The SteamPunkin Story

If there is any single genre that has captured the imagination of people in all walks of life throughout the world, it is the fairy tale. Fairy tales work with people, for people, on people, affecting what people are able to see as real, and possible. This mutant vehicle is inspired by the folk tale of Cinderella, known for its multiple variants found in the Greek, Roman, Egyptian, and Chinese mythologies.

The Cinderella archetype boils down to a story about finding a way to oppose unjust oppression and rise above through magic change. From the multiverse of versions, the artist chose a steampunk aesthetic to recover elements of Charles Perrault’s 1697 version, who first introduced the scene of the pumpkin and animal friends, being transformed by magic. This art car brings us to imagine a pumpkin growing disproportionately while wheels, axles, doors, and windows are sprouting until it is converted into a splendid Steampunkin coach.

2020 marks the first year of a twelve year cycle of the Chinese calendar starting with the rat, the same symbol the artist was born under. She wanted to preserve the animalistic imagery in her art car and bring to life a punk rat, ROUS, to pull the Steampunkin carriage.
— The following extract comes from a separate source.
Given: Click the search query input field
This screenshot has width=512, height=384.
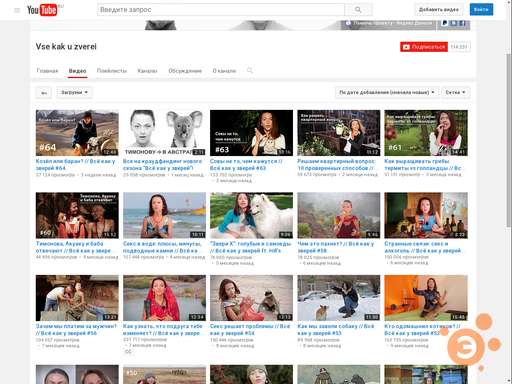Looking at the screenshot, I should (221, 10).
ROUS is also used to reinforce the idea of new cycles, the importance of time in transformative processes, and how we are part of parallel multiverses.
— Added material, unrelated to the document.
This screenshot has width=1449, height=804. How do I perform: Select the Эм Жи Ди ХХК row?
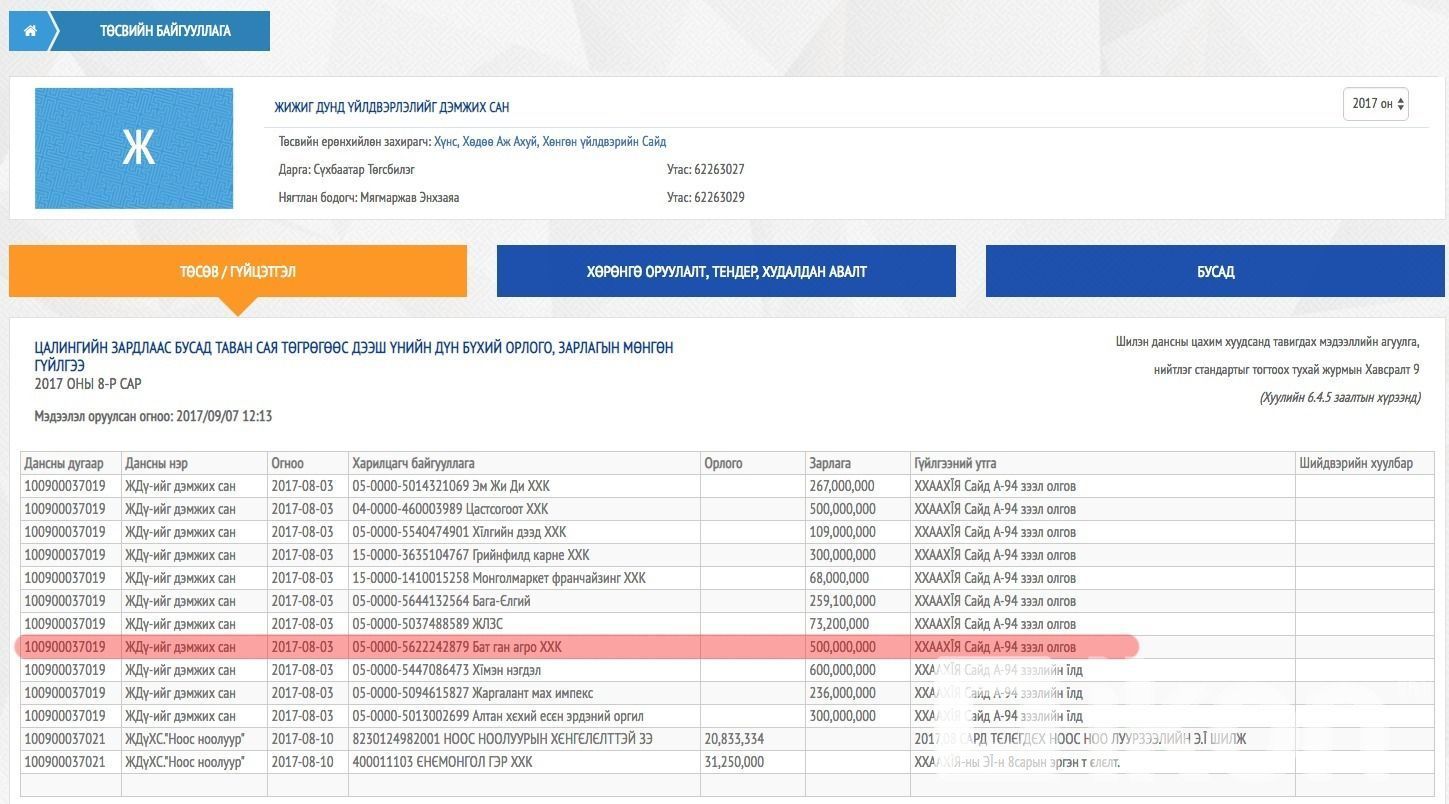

The retro-futuristic decor plays with the existing tension between past, present, and future; cogs being interlocked and ticking together in this great Steampunkin machine reminds us about how the future was seen from the past and how the strength of the collective helped shape the future. The Steampunkin stands for all fairy tales representing our ancient past catching up with the future to become the imperishable stories that transcend time.